Employment and Training Administration

[TA-W-50,604]

 
Cessna Aircraft Company, Wichita, KS; Notice of Negative 
Determination Regarding Application for Reconsideration

    By application of May 16, 2003, the International Association of 
Machinists and Aerospace workers, District Lodge 70, requested 
administrative reconsideration of the Department's negative 
determination regarding eligibility to apply for Trade Adjustment 
Assistance (TAA), applicable to workers and former workers of the 
subject firm. The denial notice was signed on April 17, 2003, and 
published in the Federal Register on May 7, 2003 (68 FR 24503).
    Pursuant to 29 CFR 90.18(c) reconsideration may be granted under 
the following circumstances:
    (1) If it appears on the basis of facts not previously considered 
that the determination complained of was erroneous;
    (2) If it appears that the determination complained of was based on 
a mistake in the determination of facts not previously considered; or
    (3) If in the opinion of the Certifying Officer, a mis-
interpretation of facts or of the law justified reconsideration of the 
decision.
    The petition for the workers of Cessna Aircraft Company, Wichita, 
Kansas was denied because the ``contributed importantly'' group 
eligibility requirement of Section 222(3) of the Trade Act of 1974, as 
amended, was not met. The company did not import business jet aircraft 
in the relevant period, nor did they shift production to a foreign 
facility.
    The union alleges that the company shifted production of ``sections 
of the tail and wing assembly of the CJ-3 and Citation Soverence'' to 
Canada, and that ``this work is normally performed by'' subject firm 
workers.
    Contact with the company in regard to this allegation revealed 
that, although the company did outsource these components to Canada, 
they were never produced at the Wichita facility, thus this production 
is irrelevant to the investigation.
    The union also alleged that airplane parts competitive with those 
produced in Wichita are now being produced in ``Poland, Czechoslovakia, 
and Mexico.''
    In response to this allegation, a company official stated that the 
company outsourced an insignificant amount of production to Poland, 
comprising a negligible amount of total annual production at the 
Wichita plant.
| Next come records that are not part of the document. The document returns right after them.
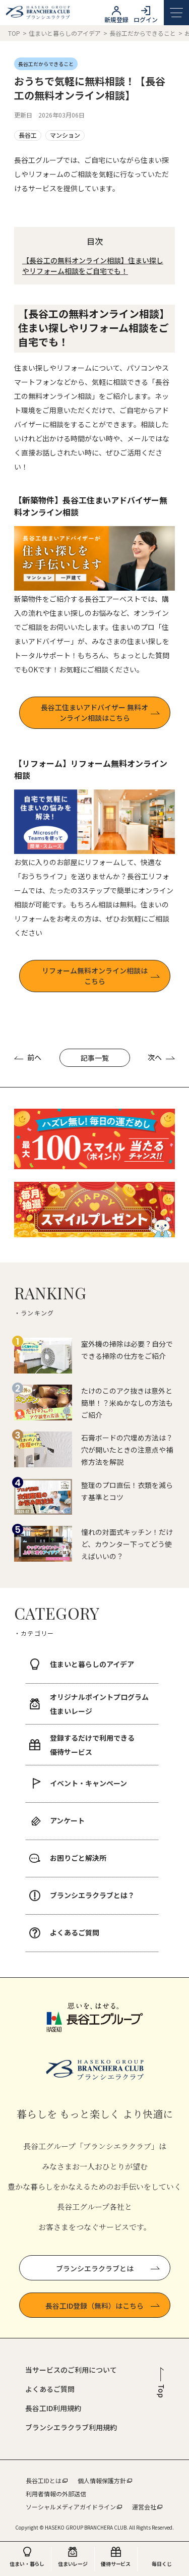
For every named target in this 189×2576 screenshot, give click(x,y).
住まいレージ (73, 2563)
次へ (161, 1057)
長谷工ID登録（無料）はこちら (102, 2306)
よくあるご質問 (74, 1932)
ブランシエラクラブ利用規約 (71, 2427)
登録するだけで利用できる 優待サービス (92, 1745)
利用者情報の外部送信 (56, 2493)
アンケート (67, 1820)
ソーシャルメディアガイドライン (71, 2506)
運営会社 (144, 2506)
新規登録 (116, 19)
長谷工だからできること (143, 33)
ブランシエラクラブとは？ (92, 1895)
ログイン (146, 19)
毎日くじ (161, 2563)
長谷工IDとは (43, 2480)
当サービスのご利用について (71, 2370)
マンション (65, 135)
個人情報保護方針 (102, 2480)
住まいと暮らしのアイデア (65, 33)
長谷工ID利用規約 (53, 2408)
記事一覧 (95, 1058)
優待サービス (116, 2563)
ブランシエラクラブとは (108, 2268)
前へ (27, 1057)
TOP (14, 33)
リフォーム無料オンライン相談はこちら (95, 975)
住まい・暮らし (27, 2563)
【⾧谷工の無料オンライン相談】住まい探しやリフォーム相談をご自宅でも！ (92, 265)
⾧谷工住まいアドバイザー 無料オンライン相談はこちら (94, 712)
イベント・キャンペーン (88, 1783)
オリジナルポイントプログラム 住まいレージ (99, 1704)
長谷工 (28, 135)
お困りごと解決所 (78, 1858)
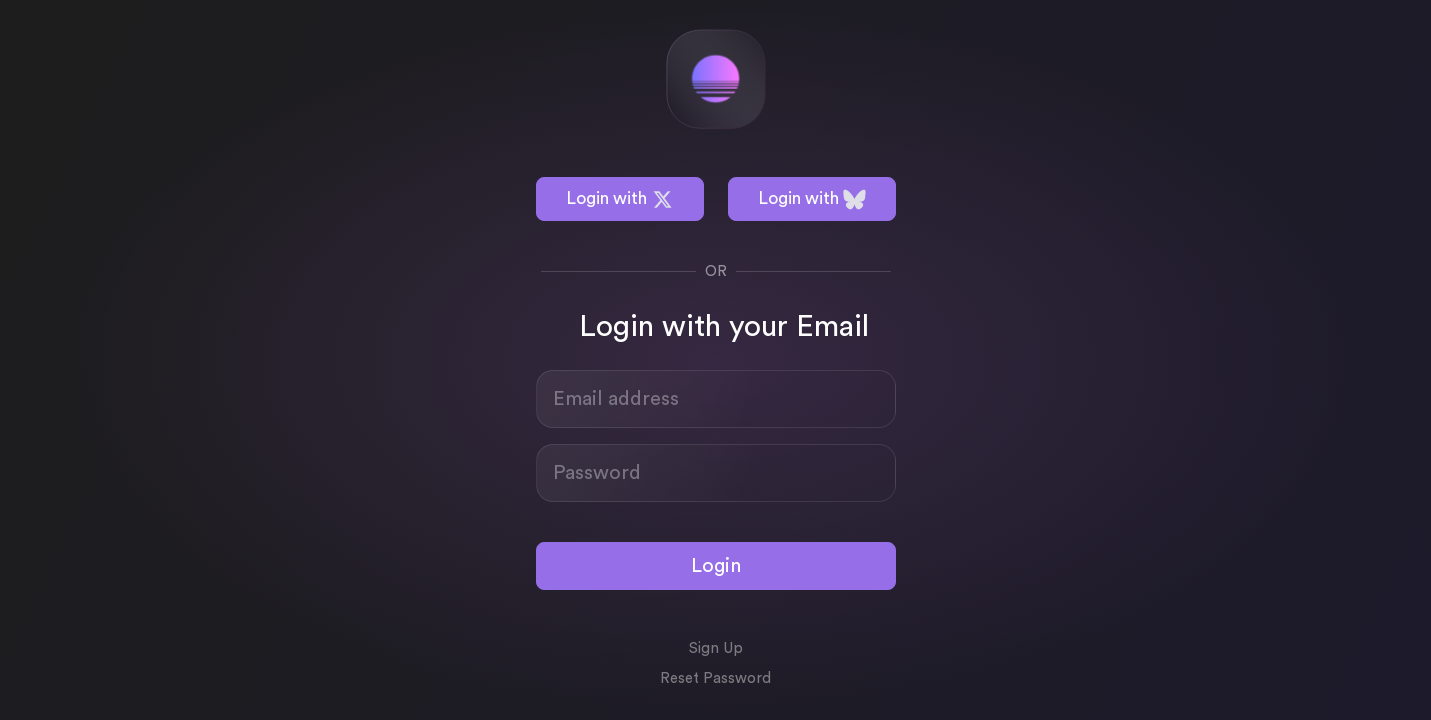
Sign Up (716, 648)
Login (716, 566)
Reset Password (715, 678)
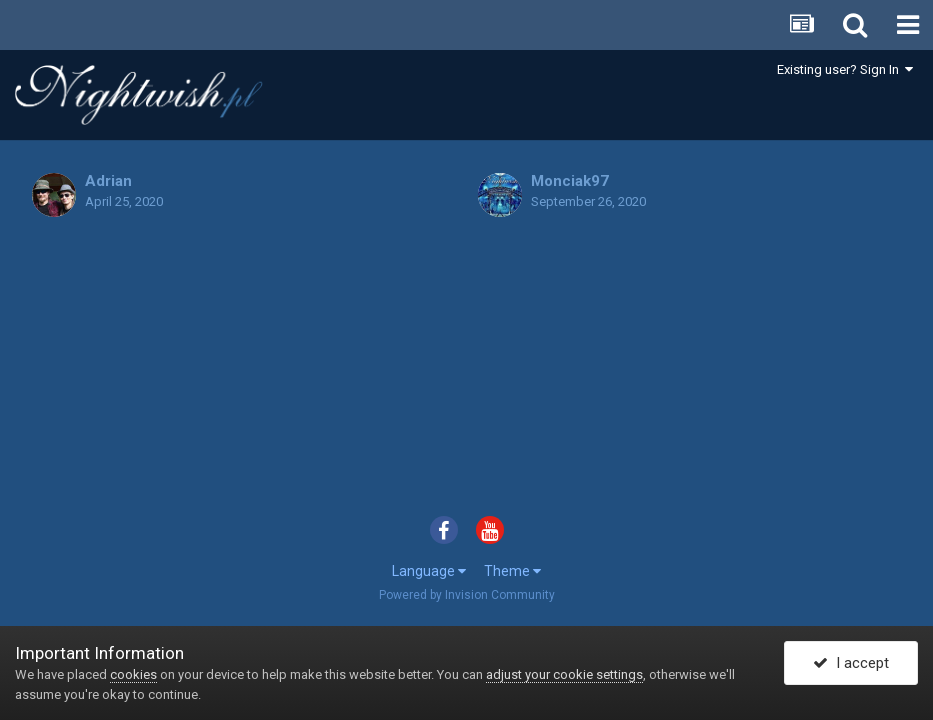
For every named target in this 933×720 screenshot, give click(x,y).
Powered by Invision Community (467, 595)
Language (429, 571)
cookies (133, 674)
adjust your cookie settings (564, 674)
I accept (851, 663)
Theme (512, 571)
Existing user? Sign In (845, 69)
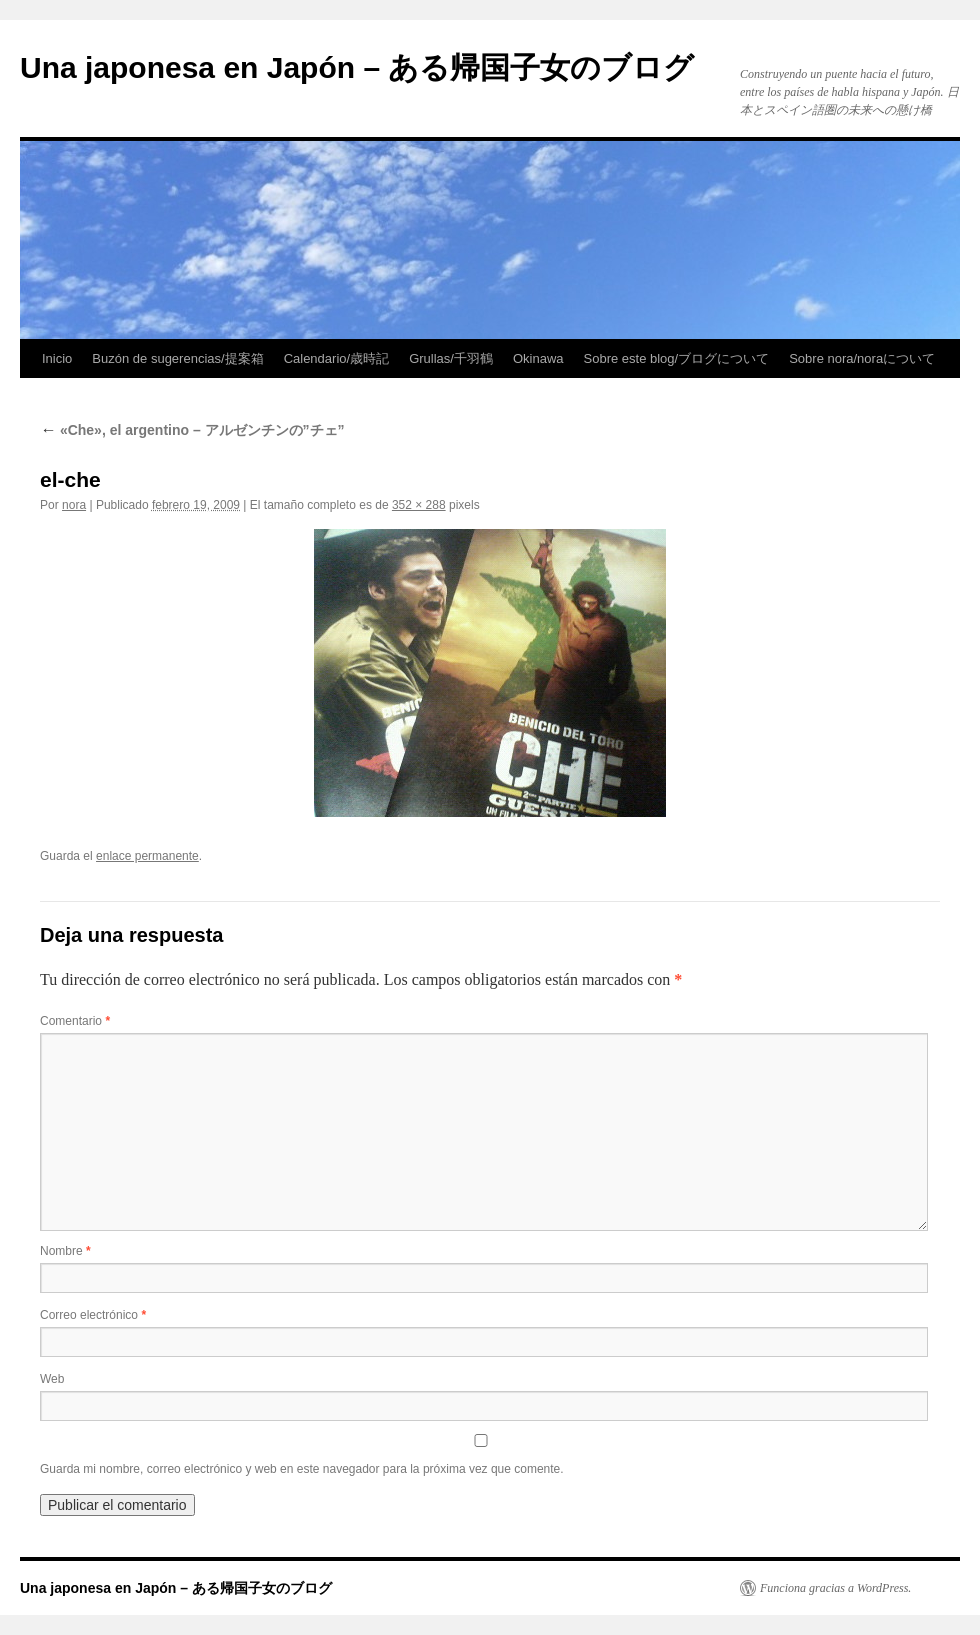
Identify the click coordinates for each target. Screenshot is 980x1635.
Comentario (75, 1021)
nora (74, 505)
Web (52, 1379)
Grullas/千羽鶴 (451, 358)
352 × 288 (419, 505)
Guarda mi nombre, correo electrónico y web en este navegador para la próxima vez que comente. (302, 1469)
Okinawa (538, 358)
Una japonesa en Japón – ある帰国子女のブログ (357, 67)
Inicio (57, 358)
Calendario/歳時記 (337, 358)
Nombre (65, 1251)
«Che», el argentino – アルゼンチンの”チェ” (192, 430)
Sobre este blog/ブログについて (677, 358)
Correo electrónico (93, 1315)
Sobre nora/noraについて (862, 358)
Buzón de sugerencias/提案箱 (177, 358)
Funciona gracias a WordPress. (835, 1588)
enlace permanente (147, 856)
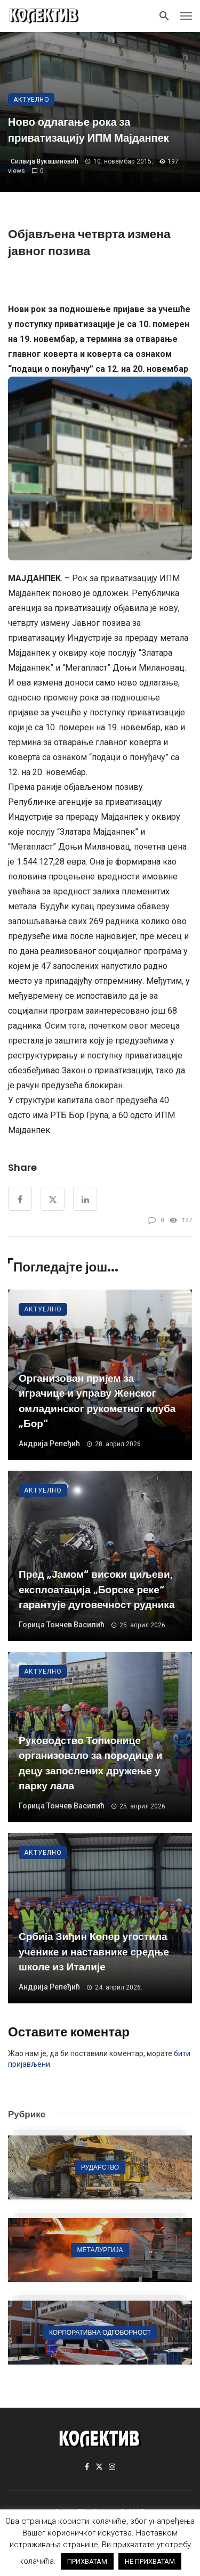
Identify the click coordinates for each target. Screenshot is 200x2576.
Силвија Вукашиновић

The official also stated that, although Czechoslovakia 
is currently being considered as a potential outsourcing location, the 
company has not yet imported or used any products produced in that 
country. The official also stated that Mexico is currently not a 
serious consideration in terms of outsourcing production for the 
company.

Conclusion

    After review of the application and investigative findings, I 
conclude that there has been no error or misinterpretation of the law 
or of the facts which would justify reconsideration of the Department 
of Labor's prior decision. Accordingly, the application is denied.

    Signed at Washington, DC this 3rd day of June, 2003
Elliott S. Kushner,
Certifying Officer, Division of Trade Adjustment Assistance.